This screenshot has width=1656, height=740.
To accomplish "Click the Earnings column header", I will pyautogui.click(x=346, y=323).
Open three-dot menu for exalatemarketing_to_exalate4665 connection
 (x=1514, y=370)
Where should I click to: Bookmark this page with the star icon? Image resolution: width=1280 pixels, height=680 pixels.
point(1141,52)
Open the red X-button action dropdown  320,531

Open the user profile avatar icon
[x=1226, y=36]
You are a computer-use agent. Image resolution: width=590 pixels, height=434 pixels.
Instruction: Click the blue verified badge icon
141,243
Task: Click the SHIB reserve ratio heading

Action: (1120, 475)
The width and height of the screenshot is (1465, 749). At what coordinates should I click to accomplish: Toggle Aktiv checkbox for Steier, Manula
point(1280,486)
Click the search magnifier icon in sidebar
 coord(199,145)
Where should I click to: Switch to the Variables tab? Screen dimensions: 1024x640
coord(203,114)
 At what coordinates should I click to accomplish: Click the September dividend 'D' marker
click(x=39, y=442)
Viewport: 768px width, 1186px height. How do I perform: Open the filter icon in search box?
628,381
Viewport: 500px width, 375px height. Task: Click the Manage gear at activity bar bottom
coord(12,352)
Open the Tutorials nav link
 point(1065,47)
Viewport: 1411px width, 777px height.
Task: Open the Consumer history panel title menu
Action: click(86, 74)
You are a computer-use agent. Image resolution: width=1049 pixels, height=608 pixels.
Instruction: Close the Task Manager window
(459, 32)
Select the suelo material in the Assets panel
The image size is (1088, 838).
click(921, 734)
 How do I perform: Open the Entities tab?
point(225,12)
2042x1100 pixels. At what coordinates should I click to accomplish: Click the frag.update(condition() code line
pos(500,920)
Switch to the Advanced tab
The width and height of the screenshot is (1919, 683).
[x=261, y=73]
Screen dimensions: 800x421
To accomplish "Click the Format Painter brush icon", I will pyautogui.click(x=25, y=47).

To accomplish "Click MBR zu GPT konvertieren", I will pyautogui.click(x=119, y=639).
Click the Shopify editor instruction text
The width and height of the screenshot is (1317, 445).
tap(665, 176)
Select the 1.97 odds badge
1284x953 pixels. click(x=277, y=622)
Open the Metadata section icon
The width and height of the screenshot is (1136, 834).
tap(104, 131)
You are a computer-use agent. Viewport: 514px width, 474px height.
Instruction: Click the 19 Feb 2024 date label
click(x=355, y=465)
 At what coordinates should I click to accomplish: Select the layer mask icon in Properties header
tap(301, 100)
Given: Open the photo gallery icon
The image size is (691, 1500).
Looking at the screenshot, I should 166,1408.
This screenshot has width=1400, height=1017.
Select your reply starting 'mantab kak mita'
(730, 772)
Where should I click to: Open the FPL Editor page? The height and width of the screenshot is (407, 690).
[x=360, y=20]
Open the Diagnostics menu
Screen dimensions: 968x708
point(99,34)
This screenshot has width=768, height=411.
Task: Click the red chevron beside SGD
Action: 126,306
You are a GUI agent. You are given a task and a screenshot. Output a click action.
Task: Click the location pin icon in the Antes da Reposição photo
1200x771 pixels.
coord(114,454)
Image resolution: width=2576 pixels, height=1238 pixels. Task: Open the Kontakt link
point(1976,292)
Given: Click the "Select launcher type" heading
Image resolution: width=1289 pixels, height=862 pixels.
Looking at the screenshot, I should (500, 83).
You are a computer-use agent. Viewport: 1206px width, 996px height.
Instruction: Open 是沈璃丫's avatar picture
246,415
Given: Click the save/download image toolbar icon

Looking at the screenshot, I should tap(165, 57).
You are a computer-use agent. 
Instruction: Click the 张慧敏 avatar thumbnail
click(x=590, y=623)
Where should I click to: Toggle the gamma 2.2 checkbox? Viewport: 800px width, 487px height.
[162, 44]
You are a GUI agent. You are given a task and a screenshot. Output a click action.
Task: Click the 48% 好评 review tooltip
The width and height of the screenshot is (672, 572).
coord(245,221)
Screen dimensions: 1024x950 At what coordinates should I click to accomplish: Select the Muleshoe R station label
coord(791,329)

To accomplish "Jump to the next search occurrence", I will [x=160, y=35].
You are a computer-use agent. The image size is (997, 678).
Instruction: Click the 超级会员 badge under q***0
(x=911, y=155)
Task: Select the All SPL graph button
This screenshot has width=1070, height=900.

* The problem: Go through the records above and copy each line exactly.

* Reply to the task:
This screenshot has width=1656, height=740.
To accomplish "Click the Earnings column header", I will pyautogui.click(x=346, y=323).
Open three-dot menu for exalatemarketing_to_exalate4665 connection
 (x=1514, y=370)
Where should I click to: Bookmark this page with the star icon? Image resolution: width=1280 pixels, height=680 pixels.
point(1141,52)
Open the red X-button action dropdown  320,531

Open the user profile avatar icon
[x=1226, y=36]
You are a computer-use agent. Image resolution: width=590 pixels, height=434 pixels.
Instruction: Click the blue verified badge icon
141,243
Task: Click the SHIB reserve ratio heading

Action: (1120, 475)
The width and height of the screenshot is (1465, 749). At what coordinates should I click to accomplish: Toggle Aktiv checkbox for Steier, Manula
point(1280,486)
Click the search magnifier icon in sidebar
 coord(199,145)
Where should I click to: Switch to the Variables tab? Screen dimensions: 1024x640
coord(203,114)
 At what coordinates should I click to accomplish: Click the September dividend 'D' marker
click(x=39, y=442)
Viewport: 768px width, 1186px height. How do I perform: Open the filter icon in search box?
628,381
Viewport: 500px width, 375px height. Task: Click the Manage gear at activity bar bottom
coord(12,352)
Open the Tutorials nav link
 point(1065,47)
Viewport: 1411px width, 777px height.
Task: Open the Consumer history panel title menu
Action: click(86, 74)
You are a computer-use agent. Image resolution: width=1049 pixels, height=608 pixels.
Instruction: Close the Task Manager window
(459, 32)
Select the suelo material in the Assets panel
The image size is (1088, 838).
click(921, 734)
 How do I perform: Open the Entities tab?
point(225,12)
2042x1100 pixels. At what coordinates should I click to accomplish: Click the frag.update(condition() code line
pos(500,920)
Switch to the Advanced tab
The width and height of the screenshot is (1919, 683).
[x=261, y=73]
Screen dimensions: 800x421
To accomplish "Click the Format Painter brush icon", I will pyautogui.click(x=25, y=47).

To accomplish "Click MBR zu GPT konvertieren", I will pyautogui.click(x=119, y=639).
Click the Shopify editor instruction text
The width and height of the screenshot is (1317, 445).
tap(665, 176)
Select the 1.97 odds badge
1284x953 pixels. click(x=277, y=622)
Open the Metadata section icon
The width and height of the screenshot is (1136, 834).
tap(104, 131)
You are a computer-use agent. Viewport: 514px width, 474px height.
Instruction: Click the 19 Feb 2024 date label
click(x=355, y=465)
 At what coordinates should I click to accomplish: Select the layer mask icon in Properties header
tap(301, 100)
Given: Open the photo gallery icon
The image size is (691, 1500).
Looking at the screenshot, I should 166,1408.
This screenshot has width=1400, height=1017.
Select your reply starting 'mantab kak mita'
(730, 772)
Where should I click to: Open the FPL Editor page? The height and width of the screenshot is (407, 690).
[x=360, y=20]
Open the Diagnostics menu
Screen dimensions: 968x708
point(99,34)
This screenshot has width=768, height=411.
Task: Click the red chevron beside SGD
Action: 126,306
You are a GUI agent. You are given a task and a screenshot. Output a click action.
Task: Click the location pin icon in the Antes da Reposição photo
1200x771 pixels.
coord(114,454)
Image resolution: width=2576 pixels, height=1238 pixels. Task: Open the Kontakt link
point(1976,292)
Given: Click the "Select launcher type" heading
Image resolution: width=1289 pixels, height=862 pixels.
Looking at the screenshot, I should (500, 83).
You are a computer-use agent. Viewport: 1206px width, 996px height.
Instruction: Open 是沈璃丫's avatar picture
246,415
Given: Click the save/download image toolbar icon

Looking at the screenshot, I should tap(165, 57).
You are a computer-use agent. 
Instruction: Click the 张慧敏 avatar thumbnail
click(x=590, y=623)
Where should I click to: Toggle the gamma 2.2 checkbox? Viewport: 800px width, 487px height.
[162, 44]
You are a GUI agent. You are given a task and a screenshot. Output a click action.
Task: Click the 48% 好评 review tooltip
The width and height of the screenshot is (672, 572).
coord(245,221)
Screen dimensions: 1024x950 At what coordinates should I click to accomplish: Select the Muleshoe R station label
coord(791,329)

To accomplish "Jump to the next search occurrence", I will [x=160, y=35].
You are a computer-use agent. The image size is (997, 678).
Instruction: Click the 超级会员 badge under q***0
(x=911, y=155)
Task: Select the All SPL graph button
This screenshot has width=1070, height=900.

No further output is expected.